It Gets Worse With Government Shutdowns
Agencies have somehow adapted to the inefficiencies and management challenges of CRs. But now the Congress has reached a new low whereby lawmakers can't even agree on CRs, bringing the federal government to the shutdown situation.
A shutdown is more troublesome than a CR for several reasons. A shutdown forces federal CIOs and other leadership to go into crisis mode. They must assess and designate essential from the non-essential systems. Then they must prepare those systems for a stoppage during a government shutdown and be ready to start them up again. This is a huge task in large government agencies and can refocus IT priority for months.
If Congress continues this cat-and-mouse game every few months, all that IT staff is doing is practicing systems shutdowns and startups, with IT managers dealing with temporary layoffs of its employees and contractors. That's a recipe for disaster and I think U.S. citizens deserve better!
So What Can We Do?
Two things must happen to improve the situation. First, the partisan gridlock of Congress must change.

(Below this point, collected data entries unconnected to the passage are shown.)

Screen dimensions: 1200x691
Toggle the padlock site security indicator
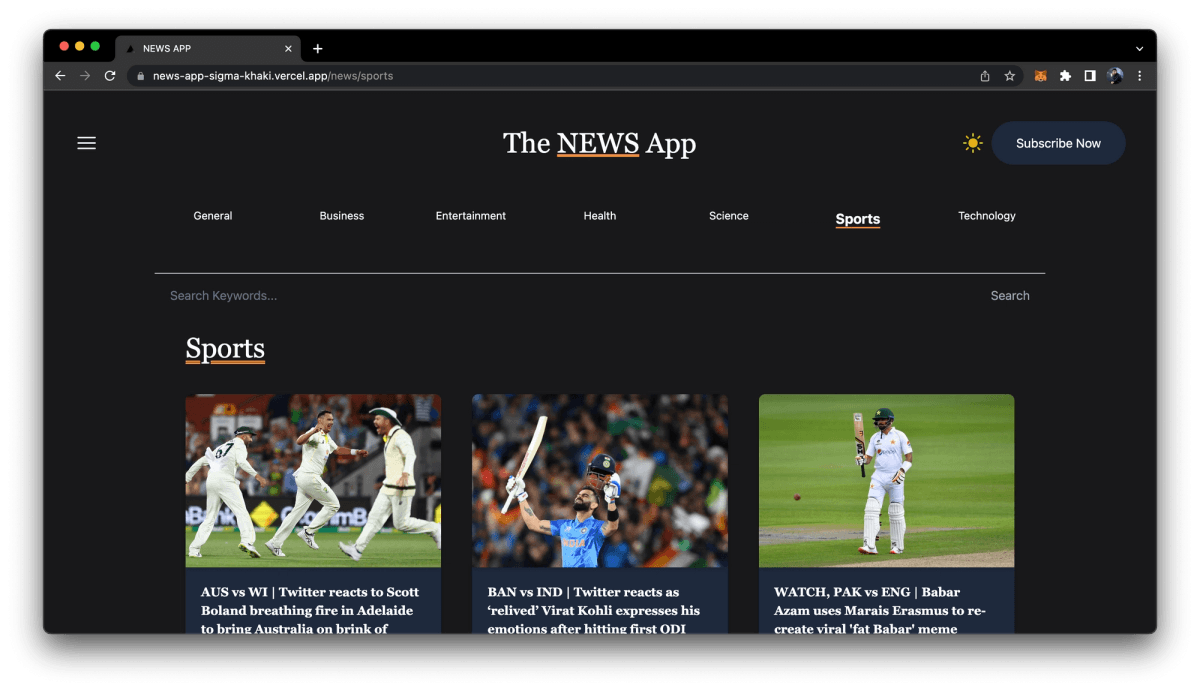[x=138, y=75]
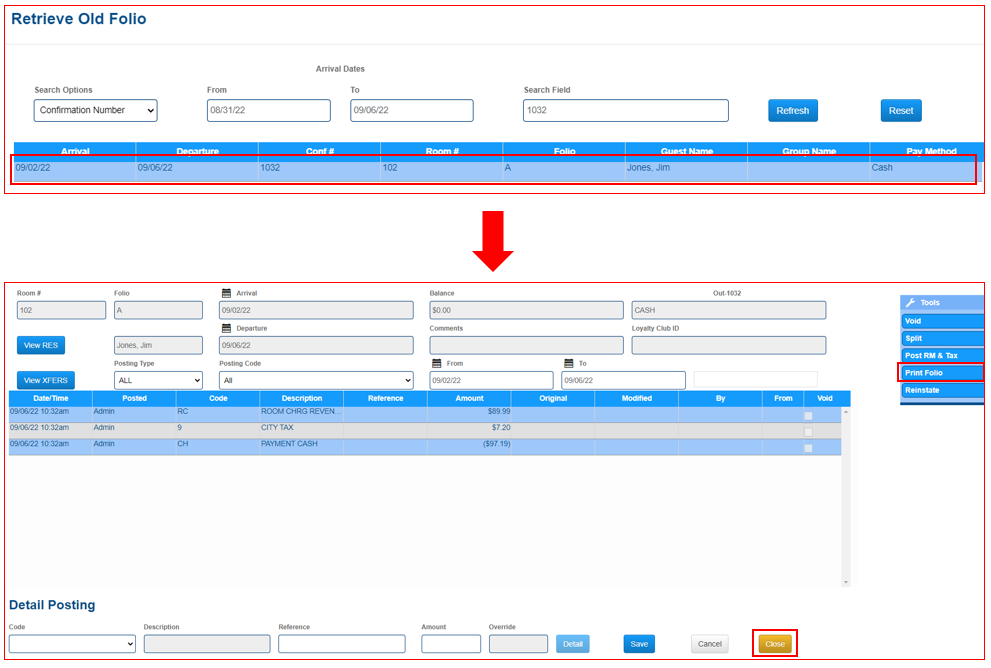The width and height of the screenshot is (991, 668).
Task: Tick Void checkbox for ROOM CHRG row
Action: click(x=808, y=415)
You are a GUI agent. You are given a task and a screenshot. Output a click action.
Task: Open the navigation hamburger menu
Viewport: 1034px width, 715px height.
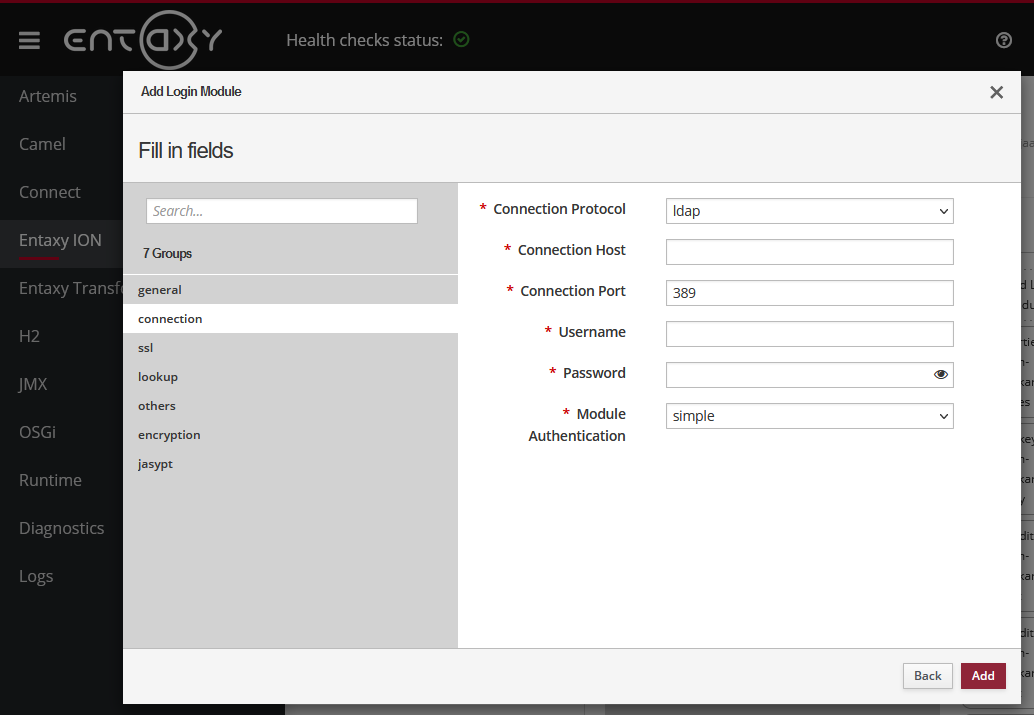coord(29,40)
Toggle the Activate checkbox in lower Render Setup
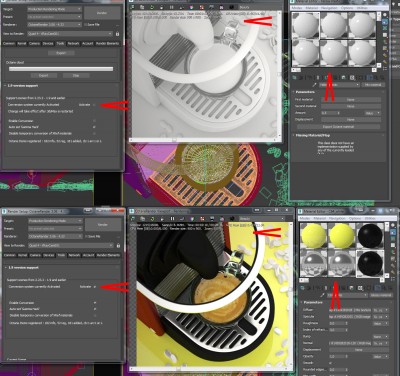 tap(95, 286)
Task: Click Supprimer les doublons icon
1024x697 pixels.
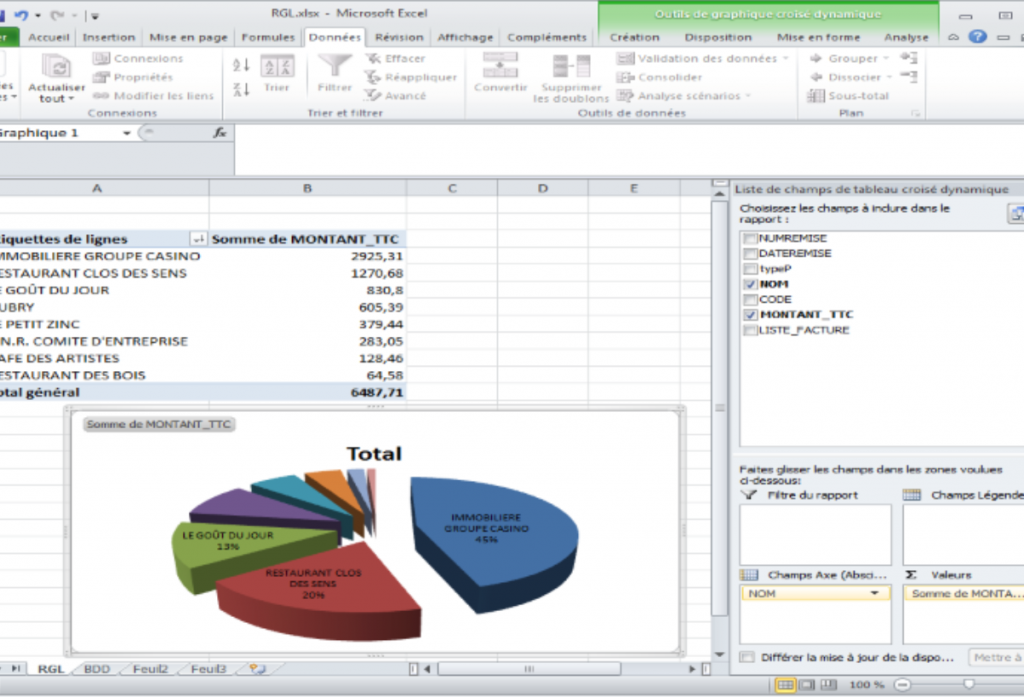Action: pyautogui.click(x=571, y=66)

Second, government IT must change, too.
Americans might no longer think so, but most leaders in Congress are good folks willing to compromise for the improvement of the country. However, there are a few -- typically coming from gerrymandered, safe congressional districts -- who know that all it takes to get and stay elected is to succeed in their managed primary election.

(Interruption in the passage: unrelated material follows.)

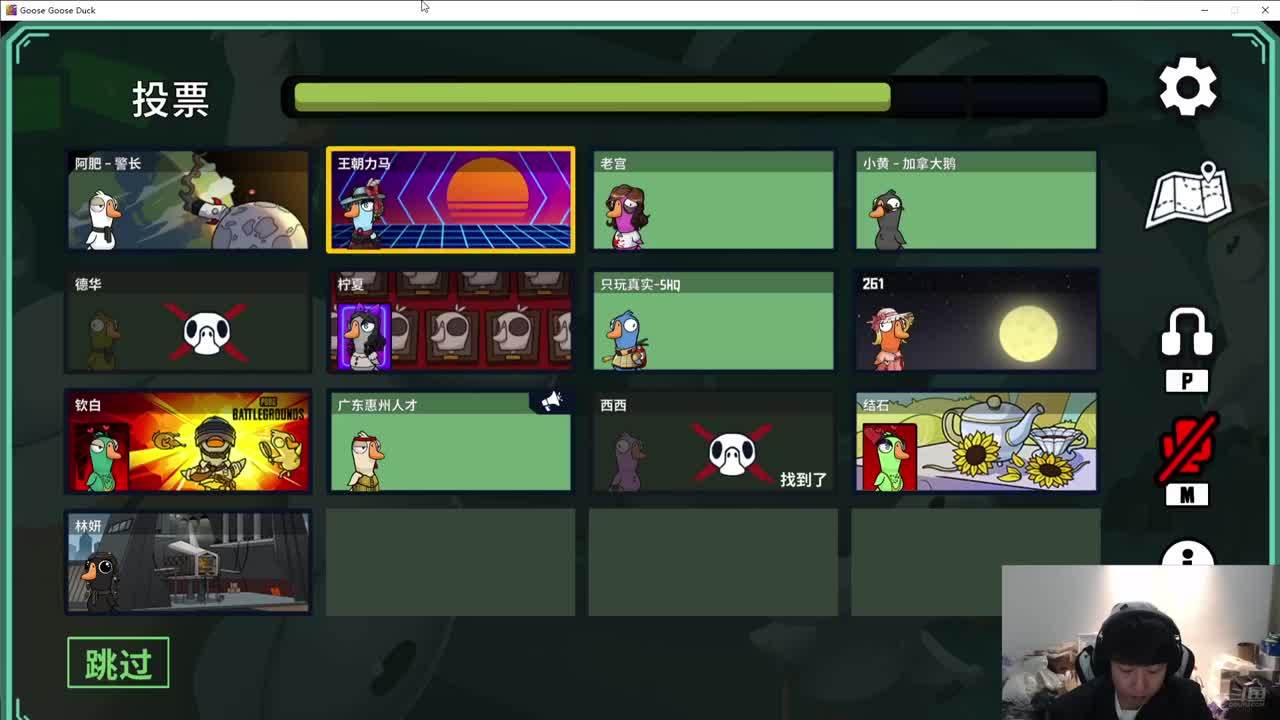Viewport: 1280px width, 720px height.
Task: Open the map icon
Action: [1188, 196]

Typically, these folks have no interest in compromise for the betterment of American citizens but are focused on their core partisan constituency back home. Unless we elect individuals who have a deeper respect for what's good for the nation, Congress will continue to be polarized. So make sure to get involved in your primary elections and elect reasonable, bipartisan leaders.
At the same time, federal IT initiatives remain too focused on custom IT services and the technology contractor suppliers who develop them.
These IT services are costly to develop, time-consuming to deploy and difficult to maintain and upgrade. They reduce the flexibility and agility of government IT departments. The federal government must aggressively move toward productization of services.
One example of how agencies can escape from traditional budgeting traps is through innovative matching services such as those being developed by GOVonomy, which I helped start, and others, which build collaborative working relationships between product startups, growth technology companies and the government sector.
It might take a long time before the dysfunction of Congress begins to improve. But agencies can help themselves in the meantime if they avoid the complexity of building custom solutions wherever possible and deploy more agile, commercially available solutions that are efficient to start, operate, manage or shut down.